Observational effects of torsion in general relativity Torsion is usually described as a rotation of the tangent vector along the geodesic, like the image below from Wikipedia:

Does this mean that if you add torsion, and you have an elevator falling through that geodesic, then the elevator will rotate together with the system of coordinates? That is, that the observer's rods and clocks are all rotating together along the geodesic? (if this is not the case, then what would be an accurate description of what the above figure means?)
If this were true, would not that object's motion look different in the case in which I experience torsion versus in a case in which I don't? If I am rotating, wouldn't I see an object moving on a straight geodesic far from me as revolving around me (specially the anything on the cosmic horizon)? So, wouldn't torsion affect the motion of non-local objects?

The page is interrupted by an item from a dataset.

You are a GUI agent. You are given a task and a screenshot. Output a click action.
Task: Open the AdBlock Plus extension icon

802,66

 A: The answer to your first question is yes. The math for the special case of non-zero torsion on a manifold with a flat Cartesian metric causing rotation in a left-handed manner can be found at the bottom of p5 of the 18p paper by Steuard Jensen, titled General Relativity with Torsion: Extending Wald's Chapter on Curvature. The paper also references "Einstein-Cartan theory" a 1922 extension to GR showing that differential geometry is equally well-defined with torsion as without. Jensen's paper is a terrific go-to for all things torsion. Your other questions are tougher since the geodesic with torsion has dependency on the character of the metric tensor as well as the torsion tensor.

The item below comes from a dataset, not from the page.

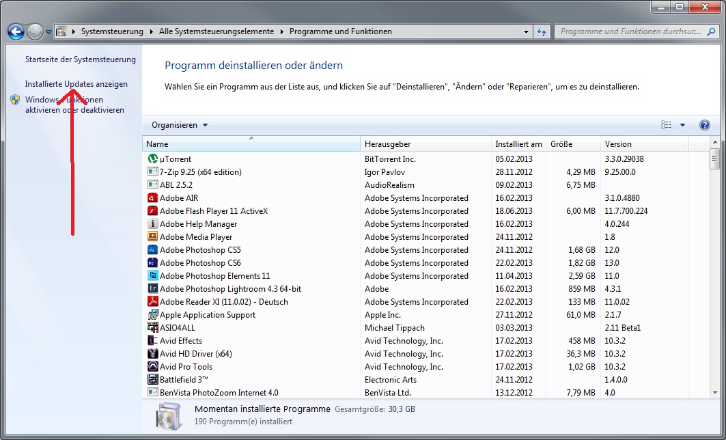
Task: Select the Adobe Photoshop CS5 icon
Action: click(x=153, y=249)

A: Your first statement is true in special cases but not in the general case (for example, a non-symmetric metric). Your second statement about basis vectors being independent of a connection is dubious since the metric is, by definition, the pair-wise dot products of the basis vectors. Remember that in order to even have a geodesic, we need a manifold with structure such as topology, charts, atlas and importantly, a connection (a way to take a covariant derivative). You cannot say the geodesics are different you can only say the geodesics are what they are. Think of torsion as rotating the entire tangent space. Full disclosure - I am very new at this subject which seems bottomless. Something else that might help you would be to look into the Lie algebra pertaining to torsion.